*YOUR GOAL*
An exact copy of every line from the one holding "Task: Edit the Summary Name value" to the end of the entries below is required; leave the pictures out.

*GIVEN RECORDS*
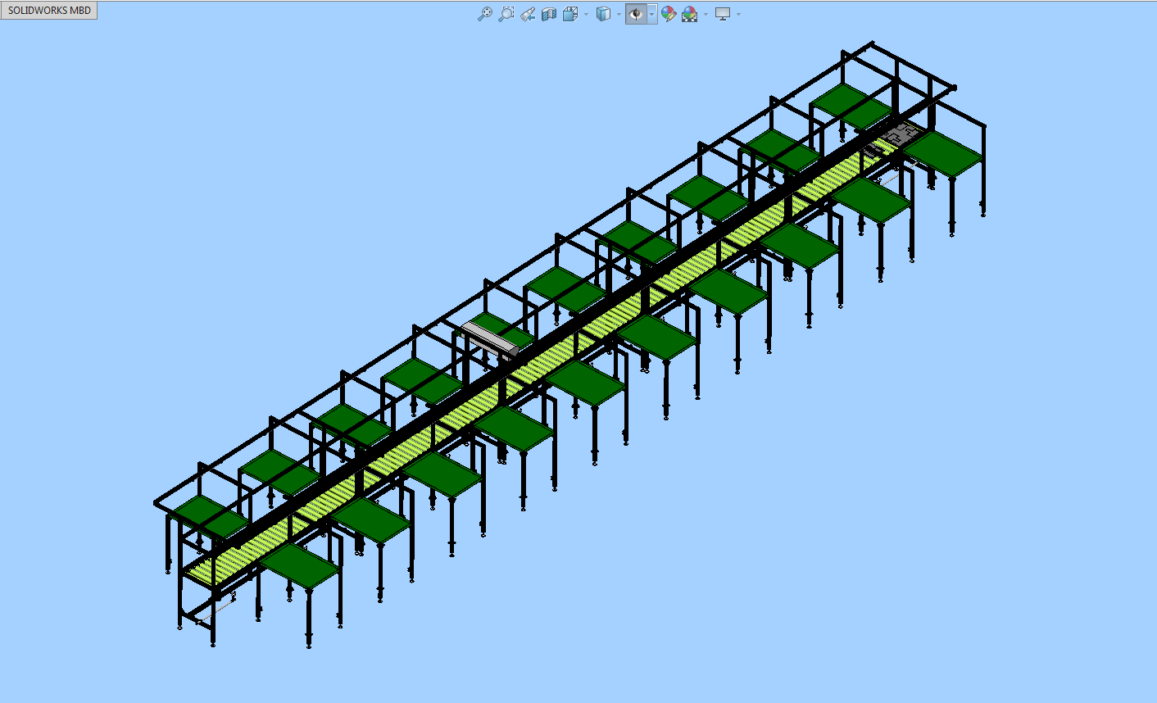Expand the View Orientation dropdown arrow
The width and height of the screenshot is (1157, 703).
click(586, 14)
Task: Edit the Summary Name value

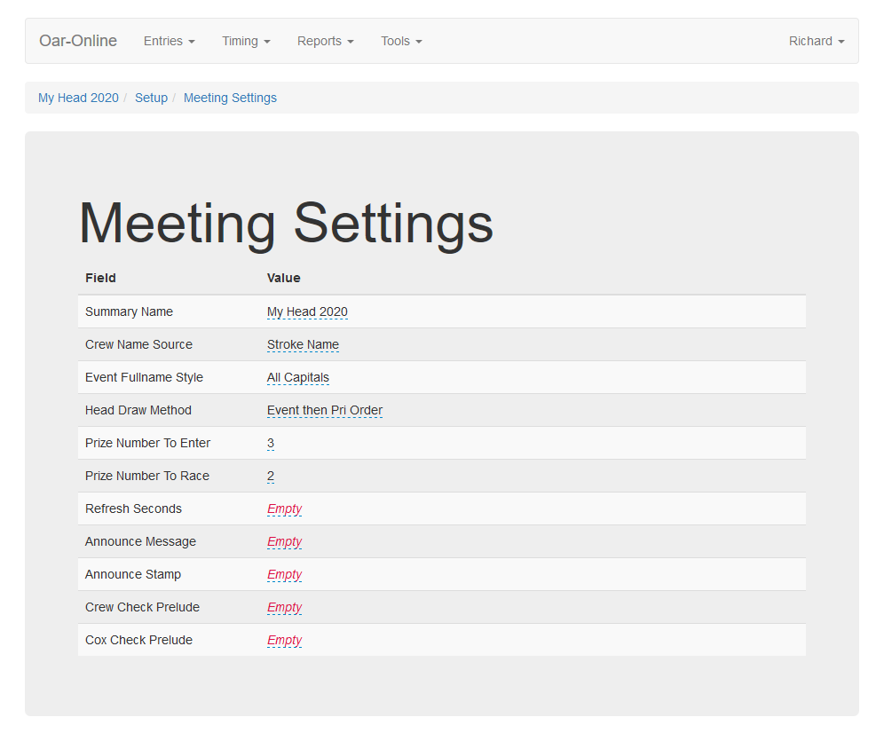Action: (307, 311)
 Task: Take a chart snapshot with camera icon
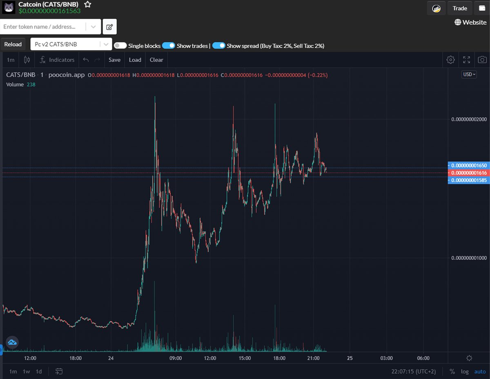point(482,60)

*TASK OUTPUT*
Task: Edit the Summary Name value

Action: (307, 311)
 Task: Take a chart snapshot with camera icon
point(482,60)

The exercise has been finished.